▶ **EXERCISE A**: List every food in the passage on lighter cooking that comes with a specific calorie count, giving the amount and the number of calories stated for each.
▶ **EXERCISE B**: In the passage on lighter cooking, swap "tofu" for "yogurt" and write out the result. Begin at the words "Some recipes like" and stop after "gram of fat.".

▶ **EXTRACT PROVIDED**:

Some recipes like soups, stews and pasta sauces are made with a cup (or two) of heavy cream. Per cup, it contains 821 calories and 88 grams of fat. Fortunately, loading your pot with cream isn’t the only way to thicken your dish.

Some cooks substitute pureed tofu for heavy cream—especially since the tofu contains far fewer calories. Others thicken dishes with a little flour or cornstarch. And another sure-fire way to thicken your soups and sauces—and add a dose of vitamins and minerals—is mixing in pureed veggies. A large head of cauliflower contains just 210 calories and less than one gram of fat, so roast it, blend it up and pour it in. Potato puree will also do the trick, and one large spud contains 278 calories and less than one gram of fat.

In some veggie-based dishes, like butternut squash soup, you can ditch the cream entirely without missing it. Check out vegetarian- and vegan-friendly blogs for a multitude of additional delicious veggie purees, plus more swaps for heavy cream. 

Give Your Ingredients a Good Chop

5 / 8 Give Your Ingredients a Good Chop

If you add healthy toppings like avocado, nuts and unsweetened dried fruit to your lunchtime salads and evening dinner plate, you might be taking in more calories than you think. For example, just four walnuts contain about 105 calories. Small servings of dried cranberries and creamy avocado are high in calories, as well.

You can still add these extras; just give them a chop beforehand so you get a little taste in every bite of salad. The finer your chop them, the better they’ll be distributed throughout your dish, so you can ultimately use less without sacrificing flavor. 

Load In the Veggies

6 / 8 Load In the Veggies

We’ve long been told veggies are staples in any healthy diet. In fact, Hornbostel suggests eating more non-starchy, nutrient-rich produce than any other food.

▶ **RECORDS PROVIDED**:

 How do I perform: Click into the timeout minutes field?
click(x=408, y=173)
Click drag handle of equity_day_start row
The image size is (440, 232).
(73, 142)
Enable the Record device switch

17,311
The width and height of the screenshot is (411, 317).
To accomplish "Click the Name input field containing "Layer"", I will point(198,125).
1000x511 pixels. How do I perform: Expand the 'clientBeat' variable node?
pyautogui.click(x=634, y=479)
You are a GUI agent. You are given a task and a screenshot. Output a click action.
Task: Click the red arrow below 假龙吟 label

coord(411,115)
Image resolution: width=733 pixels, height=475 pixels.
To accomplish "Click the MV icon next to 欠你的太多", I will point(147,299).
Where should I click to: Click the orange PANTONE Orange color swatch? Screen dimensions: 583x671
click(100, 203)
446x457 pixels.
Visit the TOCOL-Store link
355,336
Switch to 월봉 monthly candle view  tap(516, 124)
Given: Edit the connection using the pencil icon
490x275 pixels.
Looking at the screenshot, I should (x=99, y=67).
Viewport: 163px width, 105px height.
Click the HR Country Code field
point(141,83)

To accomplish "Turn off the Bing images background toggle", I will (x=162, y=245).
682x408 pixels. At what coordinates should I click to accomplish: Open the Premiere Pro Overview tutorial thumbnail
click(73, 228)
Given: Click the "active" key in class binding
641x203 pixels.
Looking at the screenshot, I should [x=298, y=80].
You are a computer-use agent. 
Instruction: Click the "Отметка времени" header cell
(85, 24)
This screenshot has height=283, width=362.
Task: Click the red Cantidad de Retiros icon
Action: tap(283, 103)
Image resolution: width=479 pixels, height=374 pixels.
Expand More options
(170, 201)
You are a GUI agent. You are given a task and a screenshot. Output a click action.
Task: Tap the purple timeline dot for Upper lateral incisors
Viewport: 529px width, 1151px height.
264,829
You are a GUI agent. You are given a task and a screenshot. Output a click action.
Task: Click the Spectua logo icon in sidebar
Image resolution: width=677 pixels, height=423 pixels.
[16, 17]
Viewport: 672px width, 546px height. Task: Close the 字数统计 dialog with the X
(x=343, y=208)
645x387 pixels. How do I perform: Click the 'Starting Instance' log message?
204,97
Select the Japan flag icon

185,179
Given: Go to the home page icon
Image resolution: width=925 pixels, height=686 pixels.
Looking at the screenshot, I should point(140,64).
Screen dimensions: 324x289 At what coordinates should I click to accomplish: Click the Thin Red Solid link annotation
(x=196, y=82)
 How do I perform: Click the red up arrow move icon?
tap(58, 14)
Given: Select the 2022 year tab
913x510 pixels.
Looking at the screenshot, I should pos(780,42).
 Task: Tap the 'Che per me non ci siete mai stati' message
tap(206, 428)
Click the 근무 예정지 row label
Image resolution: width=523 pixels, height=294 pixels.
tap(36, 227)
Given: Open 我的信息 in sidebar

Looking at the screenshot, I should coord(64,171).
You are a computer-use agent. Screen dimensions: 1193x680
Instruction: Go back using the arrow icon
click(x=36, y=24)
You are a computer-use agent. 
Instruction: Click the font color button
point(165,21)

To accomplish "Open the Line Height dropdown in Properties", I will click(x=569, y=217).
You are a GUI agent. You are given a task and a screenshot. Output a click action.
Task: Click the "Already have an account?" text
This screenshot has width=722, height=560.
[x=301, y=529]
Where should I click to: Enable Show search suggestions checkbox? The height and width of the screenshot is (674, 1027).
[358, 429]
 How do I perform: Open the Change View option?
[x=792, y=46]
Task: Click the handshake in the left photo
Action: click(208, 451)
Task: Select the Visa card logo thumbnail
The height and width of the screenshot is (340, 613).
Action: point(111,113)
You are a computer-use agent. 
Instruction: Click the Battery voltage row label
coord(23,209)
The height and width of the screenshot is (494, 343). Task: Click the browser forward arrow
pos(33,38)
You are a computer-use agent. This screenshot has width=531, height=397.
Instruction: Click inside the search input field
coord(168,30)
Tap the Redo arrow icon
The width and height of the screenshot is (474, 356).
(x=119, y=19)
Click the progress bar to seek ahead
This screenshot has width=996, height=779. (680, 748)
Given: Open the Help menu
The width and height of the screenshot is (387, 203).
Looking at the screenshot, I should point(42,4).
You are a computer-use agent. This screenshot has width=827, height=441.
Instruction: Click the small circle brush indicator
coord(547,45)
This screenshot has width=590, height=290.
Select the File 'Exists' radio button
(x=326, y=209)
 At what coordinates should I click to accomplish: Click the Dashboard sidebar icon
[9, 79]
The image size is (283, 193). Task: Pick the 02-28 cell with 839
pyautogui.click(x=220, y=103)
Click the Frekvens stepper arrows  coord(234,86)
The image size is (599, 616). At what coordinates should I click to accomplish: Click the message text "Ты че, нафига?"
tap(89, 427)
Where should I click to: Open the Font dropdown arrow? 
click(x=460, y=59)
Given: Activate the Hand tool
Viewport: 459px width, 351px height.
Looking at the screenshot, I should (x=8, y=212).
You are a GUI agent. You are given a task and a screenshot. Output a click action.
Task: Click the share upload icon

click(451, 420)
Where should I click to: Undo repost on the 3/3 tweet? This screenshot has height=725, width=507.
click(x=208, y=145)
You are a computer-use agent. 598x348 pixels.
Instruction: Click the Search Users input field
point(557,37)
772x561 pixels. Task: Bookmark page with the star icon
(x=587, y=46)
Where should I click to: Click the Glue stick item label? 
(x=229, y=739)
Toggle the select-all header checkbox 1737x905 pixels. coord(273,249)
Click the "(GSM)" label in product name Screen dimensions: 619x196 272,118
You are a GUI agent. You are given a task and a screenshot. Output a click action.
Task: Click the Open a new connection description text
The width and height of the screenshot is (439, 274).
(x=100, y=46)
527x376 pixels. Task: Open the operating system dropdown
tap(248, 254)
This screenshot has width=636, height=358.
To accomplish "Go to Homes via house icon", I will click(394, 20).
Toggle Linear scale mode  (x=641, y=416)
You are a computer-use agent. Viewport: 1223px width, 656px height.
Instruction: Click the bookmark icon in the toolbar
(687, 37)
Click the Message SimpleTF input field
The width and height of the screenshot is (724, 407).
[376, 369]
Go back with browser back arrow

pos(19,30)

▶ **TASK ANSWER A**:
- Heavy cream: 821 calories per cup
- Cauliflower: 210 calories in a large head
- Potato: 278 calories in one large spud
- Walnuts: about 105 calories in four walnuts

▶ **TASK ANSWER B**:
Some recipes like soups, stews and pasta sauces are made with a cup (or two) of heavy cream. Per cup, it contains 821 calories and 88 grams of fat. Fortunately, loading your pot with cream isn’t the only way to thicken your dish.

Some cooks substitute pureed yogurt for heavy cream—especially since the yogurt contains far fewer calories. Others thicken dishes with a little flour or cornstarch. And another sure-fire way to thicken your soups and sauces—and add a dose of vitamins and minerals—is mixing in pureed veggies. A large head of cauliflower contains just 210 calories and less than one gram of fat, so roast it, blend it up and pour it in. Potato puree will also do the trick, and one large spud contains 278 calories and less than one gram of fat.